10 ready-to-use solutions that will help schools meet Ofsted criteria for excellent playtimes

playtimesMichael Follett, author of Creating Excellence in Primary School Playtimes, provides 10 tips to help primary schools meet Ofsted criteria for excellent playtimes.

Imagine childhood without play. It sounds unthinkable but for around 50% of UK children school playtimes are the only time they get to play freely in an open space with their friends. When you think that out of 7 years at primary school, 1.4 of those years is time for play, it is clear that schools are ideally placed to enable children to access 180 days a year of great play opportunities.

As a former teacher, playworker and school improvement adviser I have dedicated the past 17 years to helping schools understand how to improve playtimes. It’s a great project as everyone wins, children are happier and healthier, teachers get more teaching time, leaders more leading time and playtime staff a much more satisfying job. So here are my top ten tips, condensed from my work developing the OPAL Primary Programme with over 200 schools in three continents.

1. Change your culture – A school that values play is a school that understands that play is essential to children’s physical and mental wellbeing and that the recipe for play requires some dirt, some risk, plenty of choices, quite a lot of freedom and a growing amount of trust. Once your school develops a culture of valuing play and understanding the simple conditions it requires to grow and flourish the rest is relatively easy.

2. Use what you have – OPAL’s research has revealed that the average primary school uses its field for between 8-16% of the 180 days there are in the school year. If you have space, don’t spend money on equipment until you find ways to use your valuable space for at least 80% of the year. (OPAL School’s average around 95%).

3. Put someone in charge – Good play in a school takes planning, resources and persistence. 20% of the school day will not improve itself. Traditionally schools dedicate very little leadership attention to the management of what is often the trickiest part of the school day to manage.

4. Be Generous – How many children are in your school – 100, 200, maybe 500? How many hours play is that a year? In a school of 200 children the answer is 160,000 play hours a year. So be generous – don’t build one play house build ten, don’t put in a sand table, build a beach! Children need lots of space and lots of stuff to avoid conflict at playtimes and access to plenty of fuel for their imaginations.

5. Make use of free stuff – Children much prefer to play with stuff than on things. They don’t really mind what you give them to play with, they just need lots of it. So don’t worry about asking the PTA to raise thousands to build a thing to play on, instead think about how you can provide children with many, many things to play with. We are not talking about toys, we are talking about the secret magic ingredients of play called loose parts, which is virtually anything you can think of that is safe enough to play with, from and empty box to an old pan or a bit of wood.

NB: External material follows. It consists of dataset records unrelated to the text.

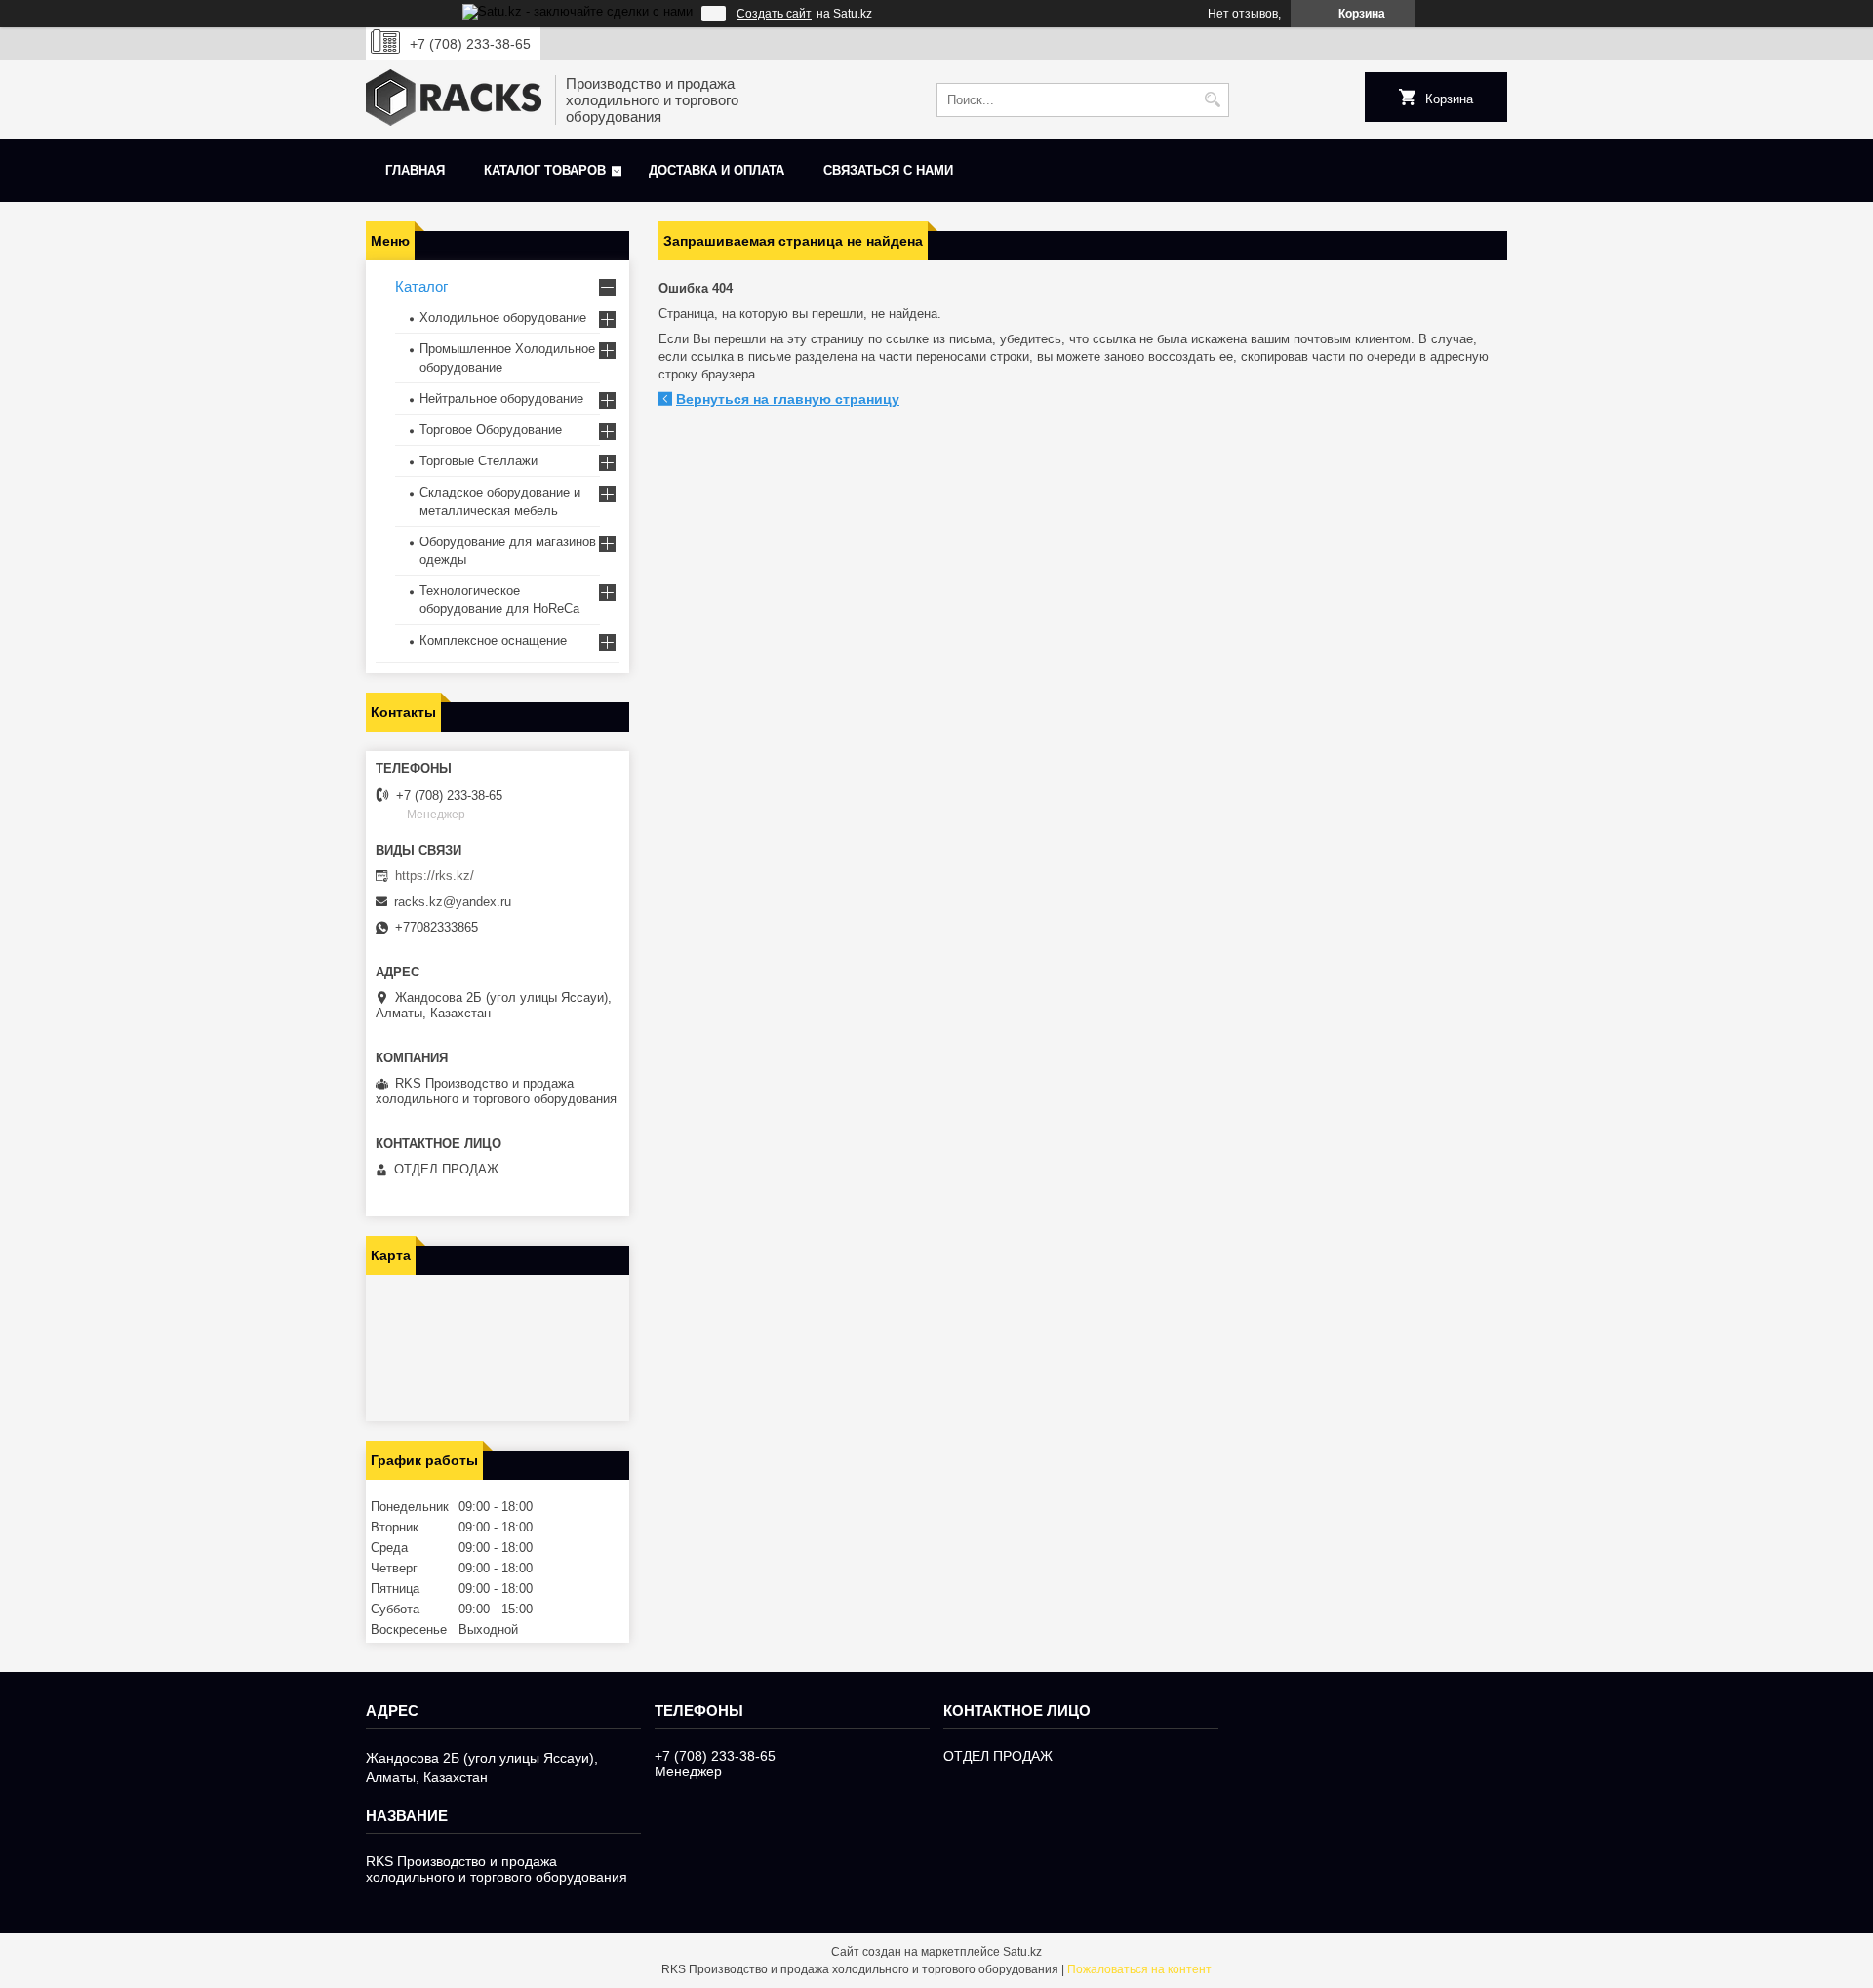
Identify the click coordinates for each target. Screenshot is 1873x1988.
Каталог (421, 286)
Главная (415, 170)
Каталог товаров (545, 170)
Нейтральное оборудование (501, 398)
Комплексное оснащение (493, 640)
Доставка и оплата (716, 170)
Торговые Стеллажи (478, 461)
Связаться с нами (888, 170)
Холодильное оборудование (502, 317)
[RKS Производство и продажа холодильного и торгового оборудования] (453, 99)
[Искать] (1212, 100)
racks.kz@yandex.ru (452, 902)
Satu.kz (1022, 1952)
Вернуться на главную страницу (787, 399)
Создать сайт (774, 13)
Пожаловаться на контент (1139, 1969)
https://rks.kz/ (434, 875)
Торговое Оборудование (490, 429)
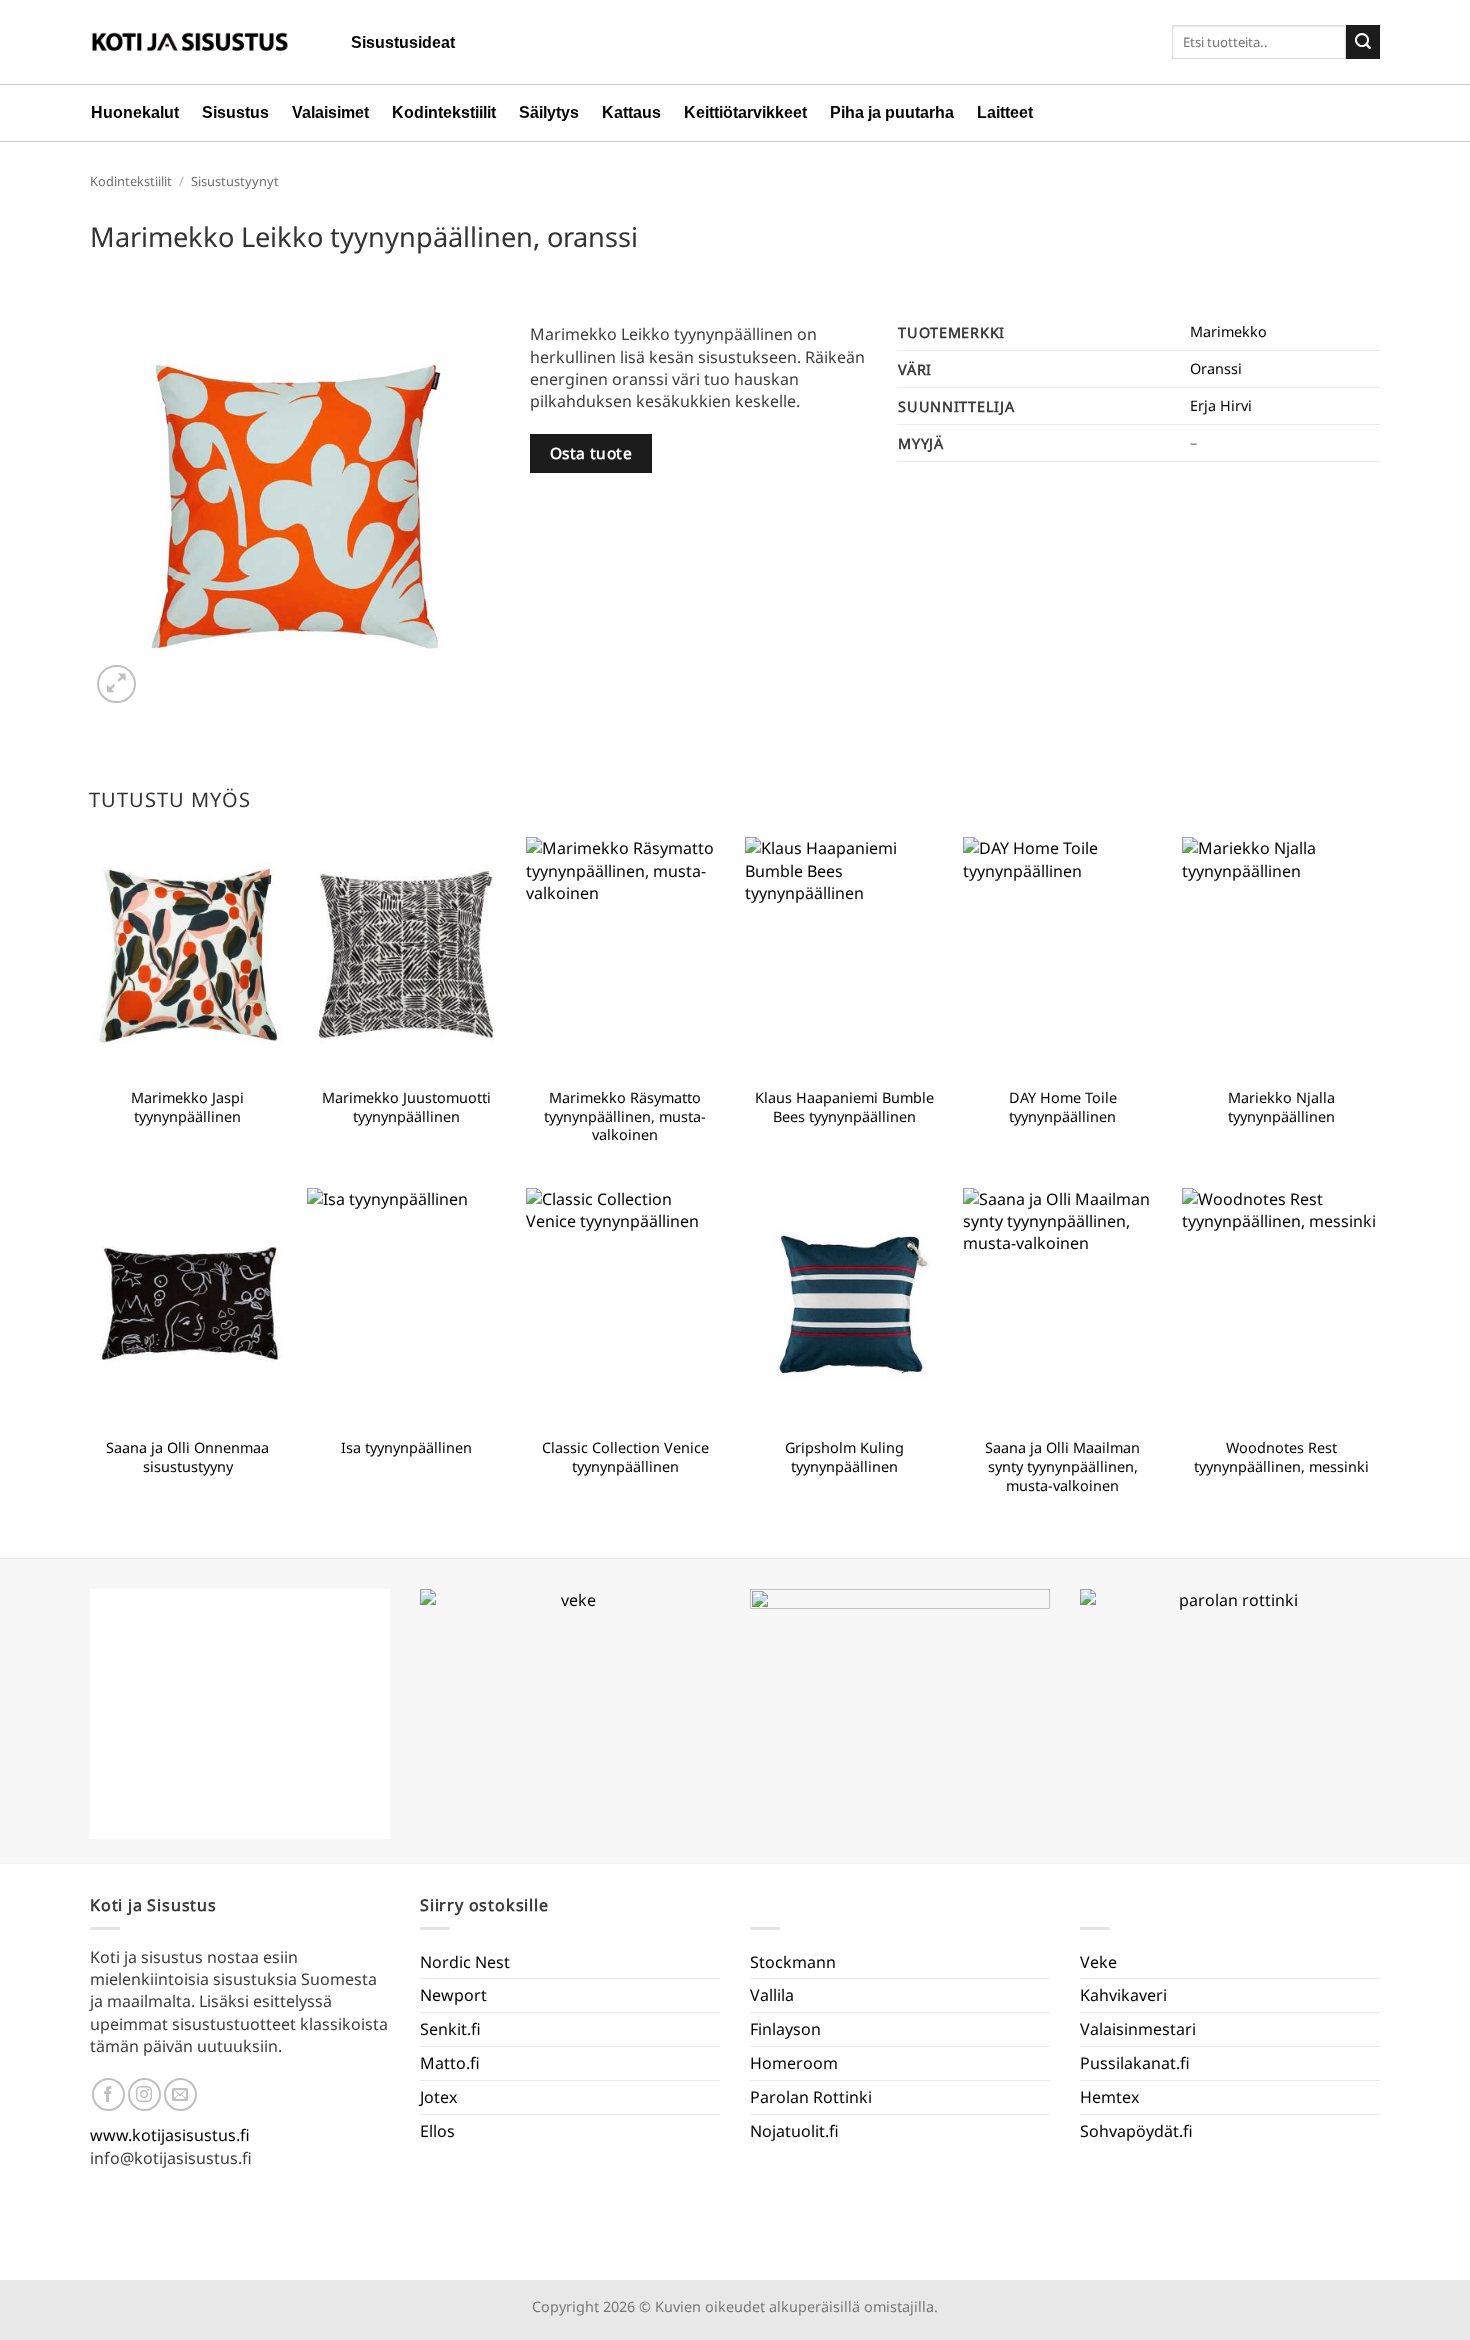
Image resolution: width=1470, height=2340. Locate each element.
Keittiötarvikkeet (745, 112)
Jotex (438, 2097)
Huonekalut (135, 112)
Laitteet (1005, 112)
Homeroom (794, 2063)
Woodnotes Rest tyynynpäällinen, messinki (1281, 1457)
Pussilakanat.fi (1135, 2063)
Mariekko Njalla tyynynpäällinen (1281, 1107)
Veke (1098, 1962)
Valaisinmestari (1138, 2029)
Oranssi (1216, 368)
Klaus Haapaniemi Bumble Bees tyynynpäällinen (844, 1107)
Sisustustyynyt (235, 181)
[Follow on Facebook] (108, 2094)
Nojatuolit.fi (794, 2131)
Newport (453, 1995)
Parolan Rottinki (811, 2097)
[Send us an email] (180, 2094)
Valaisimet (330, 112)
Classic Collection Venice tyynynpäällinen (625, 1457)
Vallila (772, 1995)
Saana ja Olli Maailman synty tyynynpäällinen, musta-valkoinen (1062, 1466)
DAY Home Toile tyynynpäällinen (1063, 1107)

6. Use Nature – Nature changes every day, it re-grows, it is naturally calming and attractive to children. Instead of a play catalogue why not go to a garden centre and see what resources they have that would provide lots of open ended play value?

7. Provide Choices – What is the essence of play? It is surely the freedom to choose for yourself. To be able to decide for your own reasons and motivations where you go, who you play with and what you play with. Look around your playground. Is it an oasis of potential choices waiting to be discovered? The more variety on offer, the more freedom of choice actually means something.

8. Allow time – Play is a human right under the UN Convention on the Rights of the Child Article 31 and every school has a legal and moral duty to implement the convention. So don’t regard playtime as a problem to be whittled away or used up with finishing work, but as an opportunity to provide an essential part of a good childhood.

9. Don’t waste your money – Children will always be attracted by newness, so any play equipment, however poor its play value, will be investigated by children for the first six weeks of its presence, but children are around school play equipment for around 1800 hours a year, for several years and it is only worth investing in capital equipment which will continue to present interest and challenge, building strength, fitness and coordination over a number of years, otherwise you are just buying very expensive benches to hang-out on.

10. Keep it up – Providing great play for every child should be the concern of every adult who cares about quality of childhood, because making play better in schools is not up to children, it is up to us the decision makers and power holders, the leaders, staff and parents. We are the people who are in charge; of their time, and their space, and the rules. Governments are not, and children cannot make us provide for their play, it must be done because we ourselves care about children having fun, joy and happiness.